■ **Recorded data**:
□ □ □ □
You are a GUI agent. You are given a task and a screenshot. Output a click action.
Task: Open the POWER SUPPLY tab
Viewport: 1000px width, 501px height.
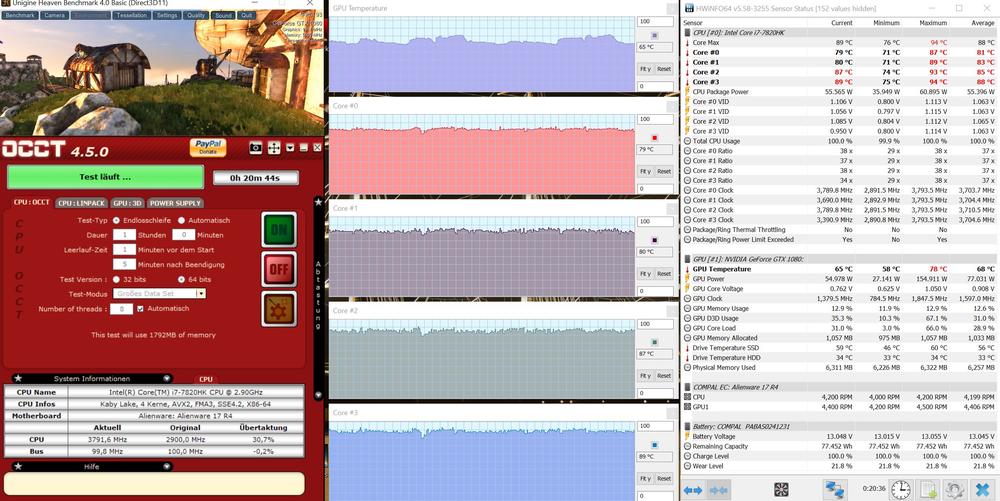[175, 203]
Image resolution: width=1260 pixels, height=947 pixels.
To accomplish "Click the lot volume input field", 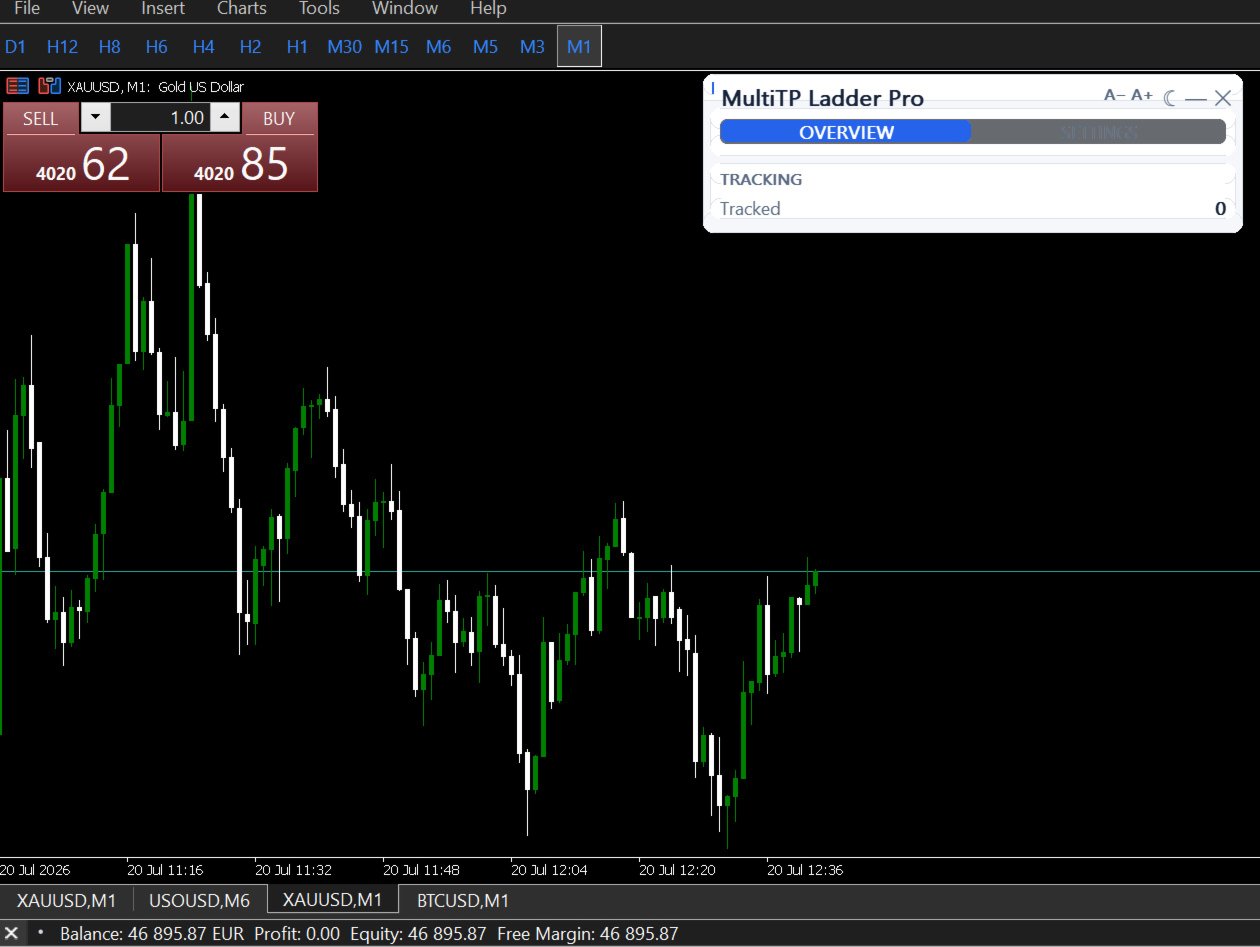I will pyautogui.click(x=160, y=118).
□ □ □ □
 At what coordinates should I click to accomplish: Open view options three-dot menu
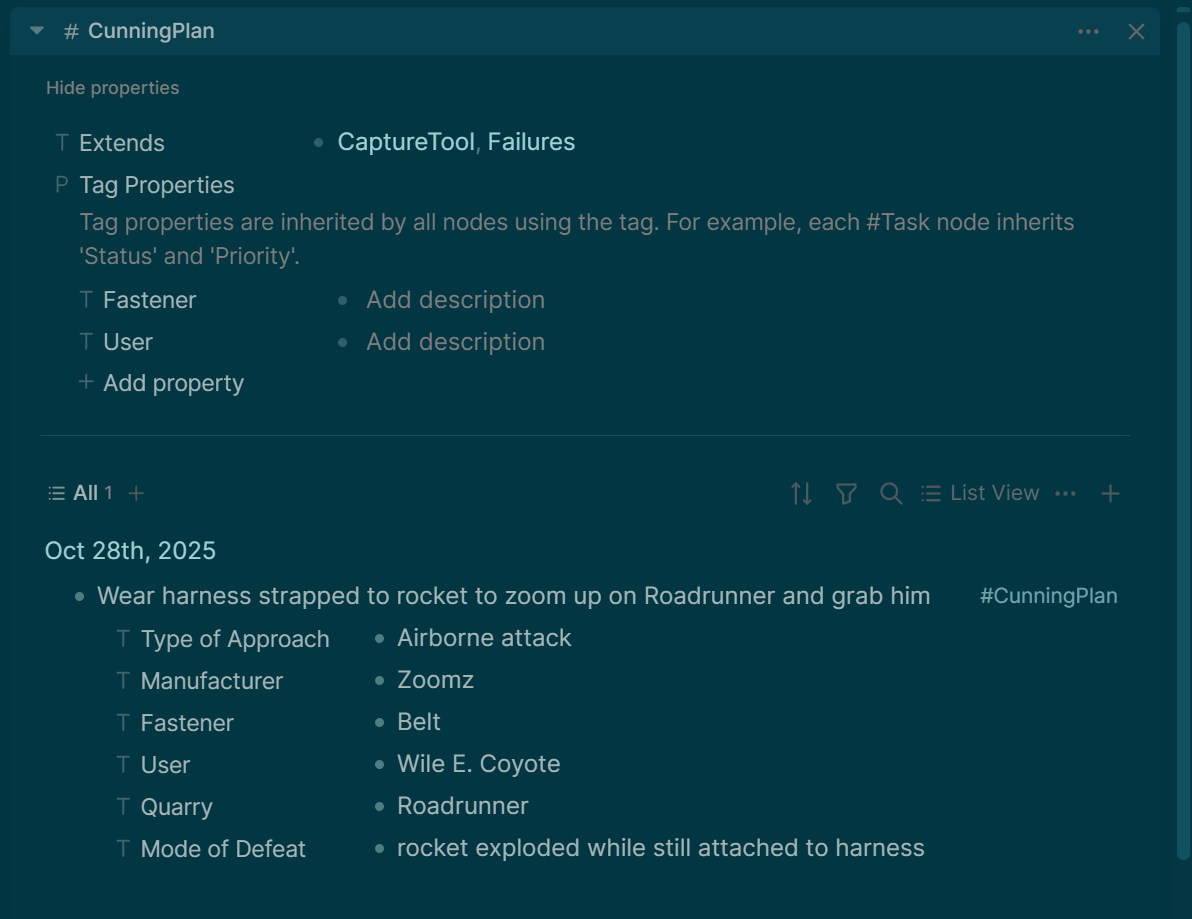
□ □ □ □
■ **Your instructions**:
Only lines with the word "Open" should be collected from the material.

■ **Answer box**:
Task: Open the POWER SUPPLY tab
 At what coordinates should I click to accomplish: Open view options three-dot menu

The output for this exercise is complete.